** START OF Supplied passage **

PAST CLASS Ernest Becker’s Pulitzer Prize Winning "The Denial of Death" Reading and Discussion Group with John Troyer, PhD, Begins June 10
PAST CLASS Ernest Becker’s Pulitzer Prize Winning "The Denial of Death" Reading and Discussion Group with John Troyer, PhD, Begins June 10
Taught online via Zoom
Saturdays, June 10 – July 15
2 – 3:30 pm ET
Admission: $100 Patreon Members / $125 General Admission
Easily available for purchase online; PDF available here
PLEASE NOTE: Classes will be recorded and archived for students who cannot make that time
Winner of the Pulitzer prize in 1974, The Denial of Death was American cultural anthropologist Ernest Becker’s attempt to develop a unified theory of human behavior. He argued that it was our capacity to grasp and contemplate our own mortality–and our need to suppress this knowledge–that was at the root of human culture and behavior, from genocide to altruism, religion to philosophy.

** END OF Supplied passage **

__Set task a__: According to the class listing, in what year did The Denial of Death win the Pulitzer Prize?

** START OF Data listing **

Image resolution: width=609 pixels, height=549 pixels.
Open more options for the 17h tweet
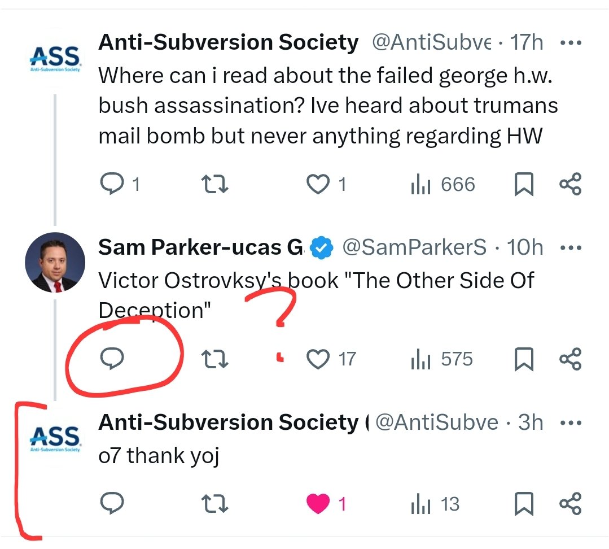571,43
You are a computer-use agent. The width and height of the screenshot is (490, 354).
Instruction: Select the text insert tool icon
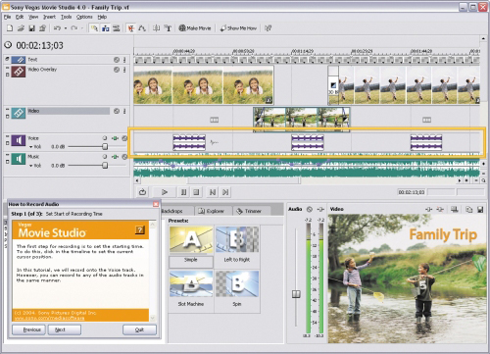pos(168,28)
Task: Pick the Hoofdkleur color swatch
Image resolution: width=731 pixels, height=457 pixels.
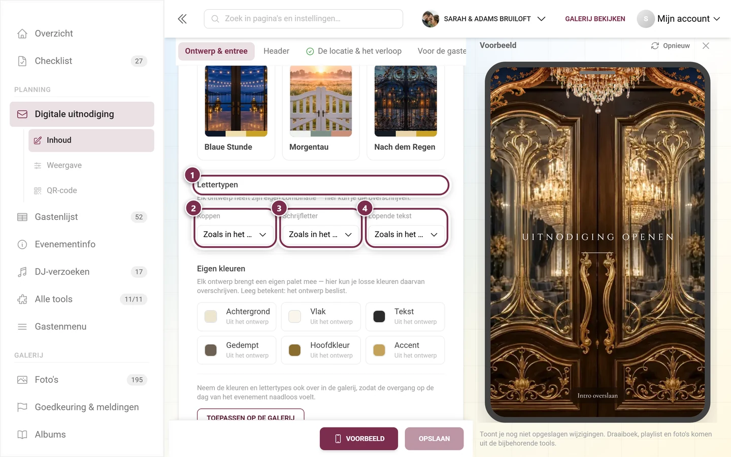Action: [294, 350]
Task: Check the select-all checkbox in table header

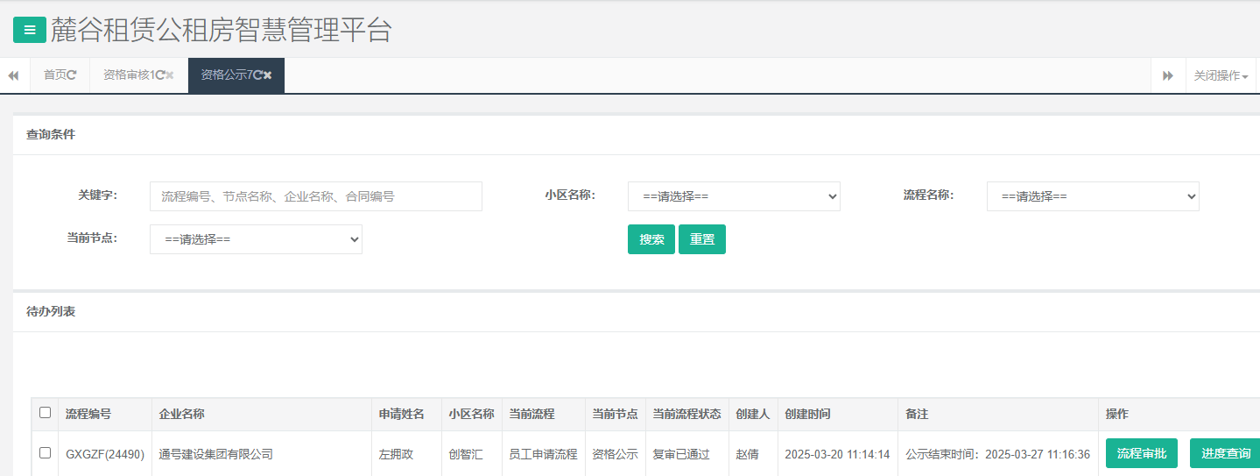Action: click(x=46, y=413)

** END OF Data listing **

__Set task b__: Rewrite the entries above, replacing "Image resolution" with "Screenshot size" and leaving everything else unchanged. Omit the pictures from your answer.

__Correct response a__: 1974

__Correct response b__:
Screenshot size: width=609 pixels, height=549 pixels.
Open more options for the 17h tweet
571,43
You are a computer-use agent. The width and height of the screenshot is (490, 354).
Instruction: Select the text insert tool icon
pos(168,28)
Task: Pick the Hoofdkleur color swatch
Screenshot size: width=731 pixels, height=457 pixels.
Action: [294, 350]
Task: Check the select-all checkbox in table header

Action: click(x=46, y=413)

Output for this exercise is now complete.